Amateur astronomers who have been using telescopes for a while know that a diffraction-limited telescope can produce an image of a star which will look like a small dot when viewed at lower magnifications. However, when viewed with an eyepiece that has a very short focal length (perhaps 3mm to 5mm focal length) a bright star's image will appear as a small circular spot surrounded by one or more rings of light which rapidly get fainter moving out in radius. This peculiar "diffraction image" of a star provided by a nearly perfect circular-aperture optical system was given the name, an "Airy Pattern" named after Sir George Biddell Airy, an English mathematician and astronomer who was the first to explain this observation theoretically. The central spot and area enclosed by the first minimum ring is called the "Airy Disc."
A rigorous discussion of this diffraction phenomenon and the Airy pattern image is well beyond the scope of this article. However, it will be said in passing that the Airy pattern is the Fraunhofer diffraction at a circular aperture, and the interested reader can find the mathematical and physical description of this phenomenon in many college-level optical text books.

● ● ●

# The problem:
Transcribe the passage on the Airy pattern from "A rigorous discussion" to "optical text books.", reproducing its wording and punctuation without alteration.

# Provided records:

● ● ●

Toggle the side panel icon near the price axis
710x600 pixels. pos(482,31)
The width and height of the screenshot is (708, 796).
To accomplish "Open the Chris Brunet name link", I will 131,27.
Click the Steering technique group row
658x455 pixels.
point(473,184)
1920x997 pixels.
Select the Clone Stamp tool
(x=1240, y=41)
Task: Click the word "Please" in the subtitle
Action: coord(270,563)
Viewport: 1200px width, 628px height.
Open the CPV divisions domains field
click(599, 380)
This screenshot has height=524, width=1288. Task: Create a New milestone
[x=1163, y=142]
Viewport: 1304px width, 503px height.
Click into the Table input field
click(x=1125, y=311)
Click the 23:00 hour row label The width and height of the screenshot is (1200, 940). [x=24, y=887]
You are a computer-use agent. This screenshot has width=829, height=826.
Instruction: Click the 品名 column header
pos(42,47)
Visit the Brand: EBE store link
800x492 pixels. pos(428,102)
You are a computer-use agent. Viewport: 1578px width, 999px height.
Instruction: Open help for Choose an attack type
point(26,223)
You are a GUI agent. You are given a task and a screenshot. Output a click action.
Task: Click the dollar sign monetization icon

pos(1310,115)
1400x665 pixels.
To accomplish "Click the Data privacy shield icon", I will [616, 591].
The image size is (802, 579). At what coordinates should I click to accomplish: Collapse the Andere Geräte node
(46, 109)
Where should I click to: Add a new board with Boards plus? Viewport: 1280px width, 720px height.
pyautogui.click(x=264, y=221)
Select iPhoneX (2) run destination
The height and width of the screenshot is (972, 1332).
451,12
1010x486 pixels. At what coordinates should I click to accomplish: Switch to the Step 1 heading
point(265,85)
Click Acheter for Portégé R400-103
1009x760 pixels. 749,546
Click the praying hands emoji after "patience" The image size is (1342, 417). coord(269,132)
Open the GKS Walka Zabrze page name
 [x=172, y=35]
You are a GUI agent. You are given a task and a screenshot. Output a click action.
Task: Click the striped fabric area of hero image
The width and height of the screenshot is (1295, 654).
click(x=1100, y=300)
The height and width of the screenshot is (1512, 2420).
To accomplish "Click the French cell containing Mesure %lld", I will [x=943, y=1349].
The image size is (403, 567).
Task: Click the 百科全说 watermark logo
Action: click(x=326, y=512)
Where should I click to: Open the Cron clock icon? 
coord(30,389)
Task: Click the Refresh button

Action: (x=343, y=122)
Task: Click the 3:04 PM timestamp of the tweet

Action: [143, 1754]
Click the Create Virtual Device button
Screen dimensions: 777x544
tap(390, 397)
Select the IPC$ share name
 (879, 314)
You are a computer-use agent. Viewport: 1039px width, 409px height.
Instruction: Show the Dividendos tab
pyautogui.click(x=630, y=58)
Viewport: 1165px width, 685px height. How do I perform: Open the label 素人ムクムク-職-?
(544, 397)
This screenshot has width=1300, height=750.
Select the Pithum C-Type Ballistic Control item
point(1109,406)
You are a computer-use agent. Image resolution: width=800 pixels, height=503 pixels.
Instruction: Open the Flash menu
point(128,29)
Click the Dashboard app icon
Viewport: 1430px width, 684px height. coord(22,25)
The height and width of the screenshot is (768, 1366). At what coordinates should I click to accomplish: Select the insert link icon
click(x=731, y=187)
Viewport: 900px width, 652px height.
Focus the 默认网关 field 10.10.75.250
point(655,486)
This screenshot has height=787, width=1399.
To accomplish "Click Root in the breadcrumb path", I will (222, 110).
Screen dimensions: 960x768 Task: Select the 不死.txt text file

● ● ●

# Solved problem:
A rigorous discussion of this diffraction phenomenon and the Airy pattern image is well beyond the scope of this article. However, it will be said in passing that the Airy pattern is the Fraunhofer diffraction at a circular aperture, and the interested reader can find the mathematical and physical description of this phenomenon in many college-level optical text books.